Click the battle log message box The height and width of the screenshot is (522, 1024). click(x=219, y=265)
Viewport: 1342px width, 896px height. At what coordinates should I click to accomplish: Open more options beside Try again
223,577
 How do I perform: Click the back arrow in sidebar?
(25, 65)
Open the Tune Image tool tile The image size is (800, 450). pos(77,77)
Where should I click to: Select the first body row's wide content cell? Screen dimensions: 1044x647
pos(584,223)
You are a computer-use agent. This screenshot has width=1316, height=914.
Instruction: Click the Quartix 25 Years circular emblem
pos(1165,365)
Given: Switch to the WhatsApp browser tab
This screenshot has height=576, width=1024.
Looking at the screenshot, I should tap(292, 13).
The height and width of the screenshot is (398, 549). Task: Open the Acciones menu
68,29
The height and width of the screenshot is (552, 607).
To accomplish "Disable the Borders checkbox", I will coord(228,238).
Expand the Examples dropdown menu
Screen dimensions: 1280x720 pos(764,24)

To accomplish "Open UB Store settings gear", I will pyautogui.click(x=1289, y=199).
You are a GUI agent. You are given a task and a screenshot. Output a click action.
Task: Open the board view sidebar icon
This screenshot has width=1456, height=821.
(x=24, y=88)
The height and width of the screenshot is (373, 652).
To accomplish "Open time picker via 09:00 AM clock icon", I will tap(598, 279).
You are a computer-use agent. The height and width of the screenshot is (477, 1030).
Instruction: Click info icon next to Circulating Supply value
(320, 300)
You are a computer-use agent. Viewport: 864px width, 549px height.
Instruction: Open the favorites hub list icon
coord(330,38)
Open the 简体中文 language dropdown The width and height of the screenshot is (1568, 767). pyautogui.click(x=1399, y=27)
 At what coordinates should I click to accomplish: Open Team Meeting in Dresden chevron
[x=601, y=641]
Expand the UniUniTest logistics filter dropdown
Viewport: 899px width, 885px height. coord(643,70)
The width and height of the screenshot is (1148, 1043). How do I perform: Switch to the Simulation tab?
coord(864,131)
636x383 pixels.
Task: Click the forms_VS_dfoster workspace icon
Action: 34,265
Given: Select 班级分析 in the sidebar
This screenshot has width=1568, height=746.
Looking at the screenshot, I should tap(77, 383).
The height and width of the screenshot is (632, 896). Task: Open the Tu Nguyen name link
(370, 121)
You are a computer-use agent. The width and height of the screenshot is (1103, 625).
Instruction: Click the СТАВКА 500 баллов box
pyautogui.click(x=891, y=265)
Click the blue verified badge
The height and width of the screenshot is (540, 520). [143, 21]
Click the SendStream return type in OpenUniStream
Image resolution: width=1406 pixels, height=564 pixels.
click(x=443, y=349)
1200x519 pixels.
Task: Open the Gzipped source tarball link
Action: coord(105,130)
************
◆ What to work on ◆
Rewrite all the records above with "computer-use agent" swapped for "desktop assistant" and everything else left unchanged.

◆ Solution for this problem ◆
Click the battle log message box The height and width of the screenshot is (522, 1024). click(x=219, y=265)
Viewport: 1342px width, 896px height. At what coordinates should I click to accomplish: Open more options beside Try again
223,577
 How do I perform: Click the back arrow in sidebar?
(25, 65)
Open the Tune Image tool tile The image size is (800, 450). pos(77,77)
Where should I click to: Select the first body row's wide content cell? Screen dimensions: 1044x647
pos(584,223)
You are a desktop assistant. This screenshot has width=1316, height=914.
Instruction: Click the Quartix 25 Years circular emblem
pos(1165,365)
Given: Switch to the WhatsApp browser tab
This screenshot has height=576, width=1024.
Looking at the screenshot, I should tap(292, 13).
The height and width of the screenshot is (398, 549). Task: Open the Acciones menu
68,29
The height and width of the screenshot is (552, 607).
To accomplish "Disable the Borders checkbox", I will coord(228,238).
Expand the Examples dropdown menu
Screen dimensions: 1280x720 pos(764,24)

To accomplish "Open UB Store settings gear", I will pyautogui.click(x=1289, y=199).
You are a GUI agent. You are given a task and a screenshot. Output a click action.
Task: Open the board view sidebar icon
This screenshot has width=1456, height=821.
(x=24, y=88)
The height and width of the screenshot is (373, 652).
To accomplish "Open time picker via 09:00 AM clock icon", I will tap(598, 279).
You are a desktop assistant. The height and width of the screenshot is (477, 1030).
Instruction: Click info icon next to Circulating Supply value
(320, 300)
You are a desktop assistant. Viewport: 864px width, 549px height.
Instruction: Open the favorites hub list icon
coord(330,38)
Open the 简体中文 language dropdown The width and height of the screenshot is (1568, 767). pyautogui.click(x=1399, y=27)
 At what coordinates should I click to accomplish: Open Team Meeting in Dresden chevron
[x=601, y=641]
Expand the UniUniTest logistics filter dropdown
Viewport: 899px width, 885px height. coord(643,70)
The width and height of the screenshot is (1148, 1043). How do I perform: Switch to the Simulation tab?
coord(864,131)
636x383 pixels.
Task: Click the forms_VS_dfoster workspace icon
Action: 34,265
Given: Select 班级分析 in the sidebar
This screenshot has width=1568, height=746.
Looking at the screenshot, I should tap(77, 383).
The height and width of the screenshot is (632, 896). Task: Open the Tu Nguyen name link
(370, 121)
You are a desktop assistant. The width and height of the screenshot is (1103, 625).
Instruction: Click the СТАВКА 500 баллов box
pyautogui.click(x=891, y=265)
Click the blue verified badge
The height and width of the screenshot is (540, 520). [143, 21]
Click the SendStream return type in OpenUniStream
Image resolution: width=1406 pixels, height=564 pixels.
click(x=443, y=349)
1200x519 pixels.
Task: Open the Gzipped source tarball link
Action: coord(105,130)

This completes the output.